Statistical analysis of a dataset - Operating units

Job ID: 32471276

Budget: $250 – $750 USD

I have a dataset that contains "Warnings" from equipment control system. For example, when a unit gets too hot, a warning will be sent. Each warning has a code. Each warning is classified as 700 or 800.
This equipment runs all year long but is used much more frequently in the summer months.
The objective of this analysis is to perform a statistical analysis on Unit, Code, Date, and Wave to determine if information/decision making can be performed based on the warnings.
I am looking for answers to the questions below plus any other analyses you may believe is useful.
Interaction between Codes for the same unit. Seasonality is helpful. Max/Min/Ave/Etc are useful. Plus time between warnings for each unit is helpful.
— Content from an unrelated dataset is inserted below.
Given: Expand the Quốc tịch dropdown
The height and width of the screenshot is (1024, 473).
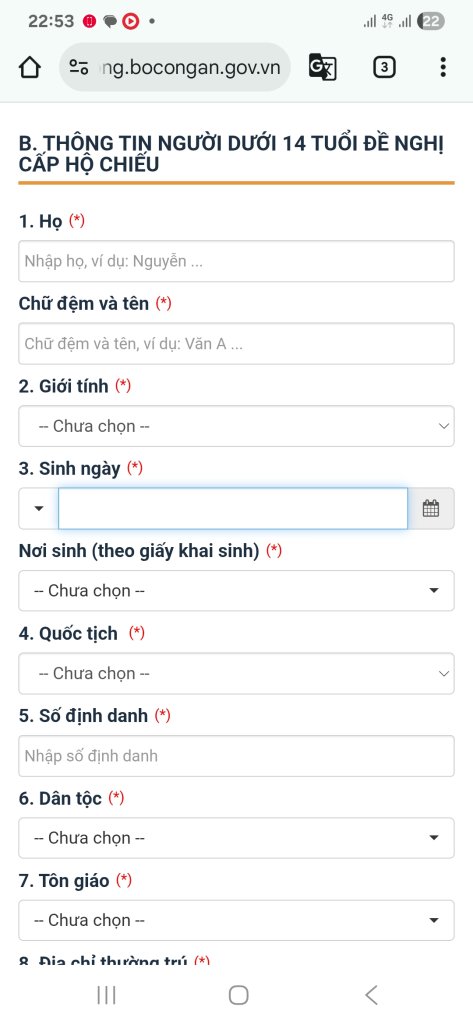Looking at the screenshot, I should [x=236, y=673].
1. Highest frequency code by Unit number
2. Seasonality? Which months see the highest of what type of code? What units have this issue? What units have no seasonality?
3. Common codes among Unit numbers with first digit same (e.g., OB1, OB2, …, OB5….are there codes that are common among these same unit numbers?)
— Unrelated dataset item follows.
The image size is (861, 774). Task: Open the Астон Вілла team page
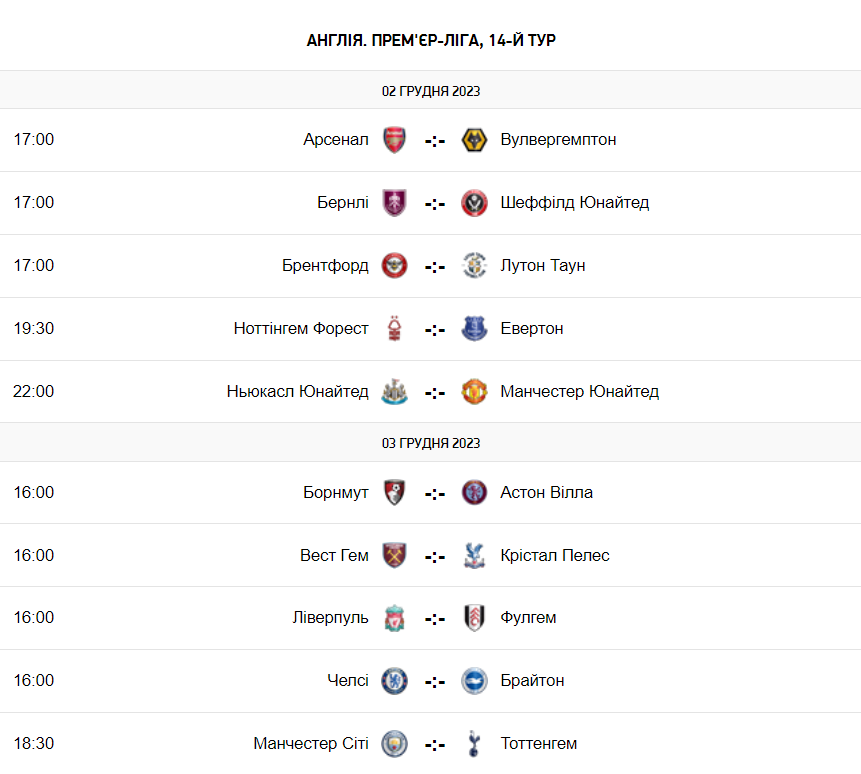tap(546, 493)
4. Were there warnings that appeared and then stopped? For example unit OB1 had codes 1218 and 1220 begin in March 2021 and end in July 2021, which would indicate a performance issue began in March and was fixed in July. --OR, that the unit was damaged in March and only corrected in July. This analysis will be used for "scenarios" with mechanics trying to determine what happened.
5. Which Units and Codes are increasing and decreasing over time?
6. What are averages and standard deviations I can use to predict issues in future?
7. Is there anything to learn from day of week?
8. How much time between warnings for each engine? Max/Min/Mean/Etc
9. There are 20 units in this data set. I'd like an analysis of each unit
10. There are 4 unit sets in this data set. I'd like an analysis on each unit set. A unit set is OB1 - OB5, for example.
11. Is there a way to determine cause and effect? Let's say code XXXX occurs, then the next code is YYYY. Can we determine if YYYY is caused by XXXX?